Garvis also said that this year the institution worked with Black Student Union, MLK Committee, and other organizations to create a Black History Month calendar through Instagram Stories. It will host the third annual Oz Equity Challenge (a three-week asynchronous challenge to educate individuals) and Break the Silence (an event in which there is discussion on how you can use art and other forms to advocate).

Besides these programs, students can also be supported and informed through The Grand Challenge. This program gives the initiative to look into problematic social and global issues. The challenge will usually choose a three-year focus group to do for a few years. The current focus is “Race, Racism, and Social Justice.”

As this has been the topic, students, faculty, and professional staff can participate in talking about these topics whether in or out of the classroom and submit an application for a grant. The grants will range from $50 to $350 and will be available to help with course assignments, programming, volunteerism, and more. 

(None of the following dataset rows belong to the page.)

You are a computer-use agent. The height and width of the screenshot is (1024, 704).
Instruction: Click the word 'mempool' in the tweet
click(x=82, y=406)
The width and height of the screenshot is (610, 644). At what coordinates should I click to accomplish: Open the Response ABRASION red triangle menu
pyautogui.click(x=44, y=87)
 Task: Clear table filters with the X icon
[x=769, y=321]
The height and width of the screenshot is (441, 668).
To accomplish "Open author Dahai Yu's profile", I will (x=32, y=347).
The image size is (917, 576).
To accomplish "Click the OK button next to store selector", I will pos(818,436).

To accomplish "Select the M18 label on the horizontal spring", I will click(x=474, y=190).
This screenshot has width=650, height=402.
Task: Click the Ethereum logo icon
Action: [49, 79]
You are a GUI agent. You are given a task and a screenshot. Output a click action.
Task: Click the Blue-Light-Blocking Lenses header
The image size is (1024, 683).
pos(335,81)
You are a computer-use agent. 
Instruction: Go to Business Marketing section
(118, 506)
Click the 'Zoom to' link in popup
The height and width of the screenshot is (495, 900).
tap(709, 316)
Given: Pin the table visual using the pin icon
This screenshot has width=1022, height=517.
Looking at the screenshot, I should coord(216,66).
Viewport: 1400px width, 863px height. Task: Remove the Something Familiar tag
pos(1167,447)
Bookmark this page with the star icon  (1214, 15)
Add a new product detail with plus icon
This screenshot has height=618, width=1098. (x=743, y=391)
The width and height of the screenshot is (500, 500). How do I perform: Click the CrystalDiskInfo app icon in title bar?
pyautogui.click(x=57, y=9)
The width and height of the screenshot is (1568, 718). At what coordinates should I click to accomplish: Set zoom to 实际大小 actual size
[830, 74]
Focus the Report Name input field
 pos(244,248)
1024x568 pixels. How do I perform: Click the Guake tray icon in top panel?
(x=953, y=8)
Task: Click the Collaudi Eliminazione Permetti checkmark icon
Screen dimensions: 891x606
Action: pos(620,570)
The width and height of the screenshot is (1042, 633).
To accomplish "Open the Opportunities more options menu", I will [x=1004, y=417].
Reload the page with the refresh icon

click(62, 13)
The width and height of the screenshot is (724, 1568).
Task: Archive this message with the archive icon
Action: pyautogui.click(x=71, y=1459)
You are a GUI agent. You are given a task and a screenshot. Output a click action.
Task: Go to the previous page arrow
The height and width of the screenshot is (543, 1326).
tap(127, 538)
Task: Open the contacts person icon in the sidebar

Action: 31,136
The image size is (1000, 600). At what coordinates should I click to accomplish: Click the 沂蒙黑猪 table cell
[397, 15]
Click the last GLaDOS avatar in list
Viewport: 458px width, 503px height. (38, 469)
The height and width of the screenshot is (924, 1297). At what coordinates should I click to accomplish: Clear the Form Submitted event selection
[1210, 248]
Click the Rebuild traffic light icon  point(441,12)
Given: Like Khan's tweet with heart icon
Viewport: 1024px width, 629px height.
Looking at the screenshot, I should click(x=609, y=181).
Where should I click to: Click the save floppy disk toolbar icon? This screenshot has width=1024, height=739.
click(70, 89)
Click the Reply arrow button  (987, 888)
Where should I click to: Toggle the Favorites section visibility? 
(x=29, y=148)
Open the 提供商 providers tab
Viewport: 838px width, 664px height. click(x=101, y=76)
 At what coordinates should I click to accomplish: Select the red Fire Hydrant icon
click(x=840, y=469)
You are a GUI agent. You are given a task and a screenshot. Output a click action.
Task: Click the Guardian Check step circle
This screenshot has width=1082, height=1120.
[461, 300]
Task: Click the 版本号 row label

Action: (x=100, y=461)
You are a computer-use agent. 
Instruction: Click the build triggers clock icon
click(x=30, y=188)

These grants have been used for events such as the Caribbean Voice Series: Racialization, Migration, and Afrofuturism. As well as the American Sign Language (ASL) interpreter for the Ta-Nehisi Coates visit this past fall semester. As for when the spring semester ends, the topic of the Grand Challenge will change, but there will still be events in place for this semester.

“The next scheduled program to receive Grand Challenge funding will bring Native American filmmaker Katsitsionni Fox to campus to discuss her documentary Under the Husk,” said in an email by Anneke McEvoy, associate director of the Triandiflou Institute. 

With all of these options, it seems that the students, staff, and faculty were able to continue to find ways to support and inform the community.